Twenty-two Australians gathered at Sangiang, eventually congregating under the leadership of Lt. Cdr. P. O. L. “Polo” Owen, the Perth’s paymaster. Owen took charge and split them into groups and they went right to work. Ducking the odd Japanese aircraft, they gathered corn, green papaws, tomatoes, native tobacco, and coconuts. They found some tins of kerosene and used it to dissolve the corrosive coat of bunker oil that clung to them. They scoured the beach for useful treasures, prominent among them a wooden lifeboat well stocked with provisions, oars, sails, and flares. They found three sheep shut up in a hut, slaughtered them, and made a fine pink stew. And they slept. Hard.
They rose the next day to find four of their number missing, along with the lifeboat. Someone said, “If that’s the sort they are, we’re better without them.” What was there to do but accept the frail criminality of human nature? All agreed it would be a death sentence to stay where they were.

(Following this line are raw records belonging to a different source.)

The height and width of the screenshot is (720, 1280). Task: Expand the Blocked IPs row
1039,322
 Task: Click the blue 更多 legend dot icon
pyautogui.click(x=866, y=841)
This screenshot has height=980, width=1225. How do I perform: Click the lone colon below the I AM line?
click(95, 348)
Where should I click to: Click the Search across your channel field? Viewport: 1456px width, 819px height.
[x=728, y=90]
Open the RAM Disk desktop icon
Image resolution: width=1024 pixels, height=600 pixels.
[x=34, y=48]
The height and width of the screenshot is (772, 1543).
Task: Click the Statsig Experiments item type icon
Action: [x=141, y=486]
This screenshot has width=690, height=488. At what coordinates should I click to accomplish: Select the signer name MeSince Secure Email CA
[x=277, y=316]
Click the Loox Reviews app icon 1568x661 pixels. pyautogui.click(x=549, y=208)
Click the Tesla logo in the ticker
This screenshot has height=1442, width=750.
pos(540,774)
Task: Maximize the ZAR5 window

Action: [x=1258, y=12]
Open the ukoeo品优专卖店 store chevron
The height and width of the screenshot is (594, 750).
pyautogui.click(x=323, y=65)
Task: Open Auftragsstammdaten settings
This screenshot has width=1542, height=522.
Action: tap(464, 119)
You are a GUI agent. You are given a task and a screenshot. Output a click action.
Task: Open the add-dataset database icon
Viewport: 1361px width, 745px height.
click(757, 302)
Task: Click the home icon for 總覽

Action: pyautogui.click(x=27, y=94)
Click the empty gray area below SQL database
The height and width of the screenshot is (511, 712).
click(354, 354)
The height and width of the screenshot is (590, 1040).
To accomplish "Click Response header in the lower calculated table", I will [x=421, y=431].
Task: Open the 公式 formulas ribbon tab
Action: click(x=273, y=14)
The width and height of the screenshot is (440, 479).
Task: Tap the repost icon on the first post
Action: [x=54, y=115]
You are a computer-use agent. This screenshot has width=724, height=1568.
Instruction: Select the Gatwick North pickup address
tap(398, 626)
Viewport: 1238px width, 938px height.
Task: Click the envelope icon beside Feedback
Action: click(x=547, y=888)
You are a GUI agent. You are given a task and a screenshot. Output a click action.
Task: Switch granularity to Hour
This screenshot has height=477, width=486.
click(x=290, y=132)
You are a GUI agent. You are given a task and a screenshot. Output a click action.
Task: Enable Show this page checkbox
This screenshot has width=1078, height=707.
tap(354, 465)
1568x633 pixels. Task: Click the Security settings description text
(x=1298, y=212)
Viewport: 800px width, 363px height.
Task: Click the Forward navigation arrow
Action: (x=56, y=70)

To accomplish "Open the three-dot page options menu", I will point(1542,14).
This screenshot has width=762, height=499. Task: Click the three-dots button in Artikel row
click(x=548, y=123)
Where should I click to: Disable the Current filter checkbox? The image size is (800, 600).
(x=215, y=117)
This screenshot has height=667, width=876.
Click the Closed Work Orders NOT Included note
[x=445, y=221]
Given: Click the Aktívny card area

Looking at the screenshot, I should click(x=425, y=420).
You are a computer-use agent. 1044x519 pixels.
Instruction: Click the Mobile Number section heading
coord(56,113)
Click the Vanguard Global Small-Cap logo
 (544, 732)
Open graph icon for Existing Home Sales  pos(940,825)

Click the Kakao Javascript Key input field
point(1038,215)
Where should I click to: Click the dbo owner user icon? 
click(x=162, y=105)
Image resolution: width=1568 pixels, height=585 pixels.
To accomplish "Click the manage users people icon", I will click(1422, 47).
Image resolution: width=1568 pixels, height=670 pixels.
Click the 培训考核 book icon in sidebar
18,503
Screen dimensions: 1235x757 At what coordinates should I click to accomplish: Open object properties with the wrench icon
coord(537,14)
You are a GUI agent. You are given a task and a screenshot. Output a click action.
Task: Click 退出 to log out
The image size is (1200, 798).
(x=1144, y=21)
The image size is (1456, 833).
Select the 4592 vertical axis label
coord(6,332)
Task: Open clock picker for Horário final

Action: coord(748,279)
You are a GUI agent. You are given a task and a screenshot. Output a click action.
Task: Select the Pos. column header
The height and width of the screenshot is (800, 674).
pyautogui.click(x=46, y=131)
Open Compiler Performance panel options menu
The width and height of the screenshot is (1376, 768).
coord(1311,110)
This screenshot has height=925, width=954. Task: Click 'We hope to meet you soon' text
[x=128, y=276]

Seeing Japanese air activity in the east, Commander Owen guessed that Batavia was an enemy hive. There was no point trying to reach it. But he felt if the men could get from Sangiang to the Java mainland, they might find transportation there to Tjilatjap and rejoin Allied forces. On Wednesday, March 4, having gorged on as much stew as they could manage with bare hands, shells, or palm leaves as spoons, they overloaded a twenty-five-man boat with food and forty-one souls and shoved off for the last battlefield in the Dutch East Indies.
Once on Java, Owen wanted to go to Labuhan by land. Keith Gosden and some others preferred to travel by sea. The seafarers, who found a leader in Lt. John A. Thode, felt they could get all the way to Australia on their own. Owen and Thode agreed to disagree as to means, but they settled on an interim rendezvous at Labuhan. Owen and one group would walk there. Thode and his group would go by sea, hugging the coast.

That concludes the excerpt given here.